### DO THIS
Convert the rows from the start through the line containing "point(272,162)", inclusive, into a two-column CSV with the headers text and answer. Give one CSV line for each row, holding its text and its answer, each in a single quoted field with line breaks replaced by spaces.

### SUPPLIED DATA
################

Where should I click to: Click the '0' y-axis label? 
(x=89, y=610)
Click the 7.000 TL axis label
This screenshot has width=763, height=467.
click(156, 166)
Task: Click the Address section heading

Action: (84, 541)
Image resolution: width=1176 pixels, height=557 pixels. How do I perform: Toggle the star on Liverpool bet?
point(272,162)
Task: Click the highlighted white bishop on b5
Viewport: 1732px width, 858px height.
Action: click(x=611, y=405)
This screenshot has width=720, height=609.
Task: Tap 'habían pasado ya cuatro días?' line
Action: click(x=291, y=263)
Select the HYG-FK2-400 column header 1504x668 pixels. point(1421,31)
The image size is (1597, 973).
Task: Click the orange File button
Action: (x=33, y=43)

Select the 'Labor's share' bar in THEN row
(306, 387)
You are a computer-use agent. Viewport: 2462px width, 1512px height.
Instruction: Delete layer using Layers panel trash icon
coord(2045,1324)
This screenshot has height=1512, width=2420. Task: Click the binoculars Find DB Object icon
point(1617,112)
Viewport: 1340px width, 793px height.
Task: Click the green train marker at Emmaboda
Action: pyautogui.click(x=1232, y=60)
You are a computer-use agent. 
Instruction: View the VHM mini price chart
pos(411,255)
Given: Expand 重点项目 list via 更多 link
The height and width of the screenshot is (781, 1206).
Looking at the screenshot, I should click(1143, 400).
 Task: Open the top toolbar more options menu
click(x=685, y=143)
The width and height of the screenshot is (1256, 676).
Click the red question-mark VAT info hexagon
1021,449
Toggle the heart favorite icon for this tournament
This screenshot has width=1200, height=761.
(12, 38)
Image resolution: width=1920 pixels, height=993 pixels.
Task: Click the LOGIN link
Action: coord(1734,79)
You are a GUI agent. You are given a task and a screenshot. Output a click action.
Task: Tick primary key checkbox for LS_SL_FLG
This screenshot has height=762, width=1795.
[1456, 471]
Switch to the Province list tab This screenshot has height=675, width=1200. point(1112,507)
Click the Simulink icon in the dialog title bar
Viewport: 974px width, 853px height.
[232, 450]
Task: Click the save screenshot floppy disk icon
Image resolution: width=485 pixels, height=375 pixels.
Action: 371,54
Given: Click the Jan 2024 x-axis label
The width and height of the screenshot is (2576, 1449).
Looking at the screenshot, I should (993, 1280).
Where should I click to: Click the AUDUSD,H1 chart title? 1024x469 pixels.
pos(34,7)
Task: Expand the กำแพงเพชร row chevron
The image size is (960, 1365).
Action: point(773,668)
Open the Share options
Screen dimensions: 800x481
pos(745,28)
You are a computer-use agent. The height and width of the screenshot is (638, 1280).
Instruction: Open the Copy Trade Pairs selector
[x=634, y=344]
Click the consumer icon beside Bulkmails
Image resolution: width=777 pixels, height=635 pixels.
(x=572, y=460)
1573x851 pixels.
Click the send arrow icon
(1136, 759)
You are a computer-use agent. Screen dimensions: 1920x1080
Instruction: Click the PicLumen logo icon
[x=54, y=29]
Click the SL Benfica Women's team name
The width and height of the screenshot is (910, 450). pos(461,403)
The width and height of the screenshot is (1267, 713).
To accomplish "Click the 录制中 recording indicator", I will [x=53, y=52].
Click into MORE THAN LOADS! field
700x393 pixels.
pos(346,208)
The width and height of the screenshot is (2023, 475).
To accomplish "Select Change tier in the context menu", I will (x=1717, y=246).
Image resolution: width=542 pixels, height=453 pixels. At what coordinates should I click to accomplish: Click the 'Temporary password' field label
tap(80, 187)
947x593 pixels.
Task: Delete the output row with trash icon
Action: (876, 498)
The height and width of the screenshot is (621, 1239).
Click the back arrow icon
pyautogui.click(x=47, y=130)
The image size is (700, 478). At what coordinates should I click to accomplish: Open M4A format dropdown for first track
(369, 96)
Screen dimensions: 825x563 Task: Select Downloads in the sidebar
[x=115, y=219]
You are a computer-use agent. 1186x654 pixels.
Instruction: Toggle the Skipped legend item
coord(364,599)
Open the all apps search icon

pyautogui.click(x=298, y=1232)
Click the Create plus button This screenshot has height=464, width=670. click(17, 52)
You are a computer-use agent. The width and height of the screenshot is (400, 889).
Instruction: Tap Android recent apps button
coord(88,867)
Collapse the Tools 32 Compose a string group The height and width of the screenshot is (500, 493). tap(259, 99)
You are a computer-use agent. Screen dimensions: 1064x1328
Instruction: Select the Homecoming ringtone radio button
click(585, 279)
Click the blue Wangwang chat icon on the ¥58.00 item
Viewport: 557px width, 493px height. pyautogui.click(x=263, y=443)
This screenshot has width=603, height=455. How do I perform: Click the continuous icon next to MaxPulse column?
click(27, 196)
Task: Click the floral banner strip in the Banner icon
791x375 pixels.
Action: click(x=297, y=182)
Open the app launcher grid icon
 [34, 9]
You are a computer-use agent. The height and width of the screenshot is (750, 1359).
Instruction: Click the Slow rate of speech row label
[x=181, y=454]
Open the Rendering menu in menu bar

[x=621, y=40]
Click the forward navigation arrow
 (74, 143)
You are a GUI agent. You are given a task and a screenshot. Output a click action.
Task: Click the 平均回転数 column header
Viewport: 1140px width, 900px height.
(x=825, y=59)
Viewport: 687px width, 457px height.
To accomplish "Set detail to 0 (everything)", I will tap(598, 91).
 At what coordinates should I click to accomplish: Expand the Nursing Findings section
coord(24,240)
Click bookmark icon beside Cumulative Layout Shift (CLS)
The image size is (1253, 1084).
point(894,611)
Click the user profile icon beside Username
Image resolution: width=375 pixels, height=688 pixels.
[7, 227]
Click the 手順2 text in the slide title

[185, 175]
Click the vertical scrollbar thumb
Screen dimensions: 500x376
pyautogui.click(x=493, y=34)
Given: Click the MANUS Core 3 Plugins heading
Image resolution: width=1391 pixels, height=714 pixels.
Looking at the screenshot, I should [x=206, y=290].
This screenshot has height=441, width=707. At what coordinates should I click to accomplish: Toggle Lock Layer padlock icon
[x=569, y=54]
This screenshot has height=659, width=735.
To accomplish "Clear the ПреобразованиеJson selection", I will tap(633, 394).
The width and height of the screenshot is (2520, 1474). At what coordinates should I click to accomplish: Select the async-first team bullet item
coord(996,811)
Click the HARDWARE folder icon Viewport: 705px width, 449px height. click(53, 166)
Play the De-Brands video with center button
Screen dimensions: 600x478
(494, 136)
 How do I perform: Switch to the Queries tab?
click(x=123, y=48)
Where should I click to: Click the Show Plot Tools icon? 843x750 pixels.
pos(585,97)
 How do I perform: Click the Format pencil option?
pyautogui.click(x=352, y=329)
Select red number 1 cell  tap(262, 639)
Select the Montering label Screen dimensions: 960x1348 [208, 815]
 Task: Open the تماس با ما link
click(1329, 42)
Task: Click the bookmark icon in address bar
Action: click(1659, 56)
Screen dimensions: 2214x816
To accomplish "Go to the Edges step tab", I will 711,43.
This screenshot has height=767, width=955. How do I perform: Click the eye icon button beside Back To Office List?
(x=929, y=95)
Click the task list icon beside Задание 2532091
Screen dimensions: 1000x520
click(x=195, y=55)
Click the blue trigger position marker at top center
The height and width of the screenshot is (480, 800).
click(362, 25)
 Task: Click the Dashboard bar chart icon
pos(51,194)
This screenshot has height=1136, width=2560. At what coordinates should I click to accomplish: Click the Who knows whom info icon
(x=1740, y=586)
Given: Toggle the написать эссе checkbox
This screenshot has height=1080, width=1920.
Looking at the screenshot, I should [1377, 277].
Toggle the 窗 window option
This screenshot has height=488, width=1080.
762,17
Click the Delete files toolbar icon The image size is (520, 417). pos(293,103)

################

### SOLUTION FOR THIS PROBLEM
text,answer
"Where should I click to: Click the '0' y-axis label?","(x=89, y=610)"
"Click the 7.000 TL axis label This screenshot has width=763, height=467.","click(156, 166)"
"Task: Click the Address section heading","Action: (84, 541)"
"Image resolution: width=1176 pixels, height=557 pixels. How do I perform: Toggle the star on Liverpool bet?","point(272,162)"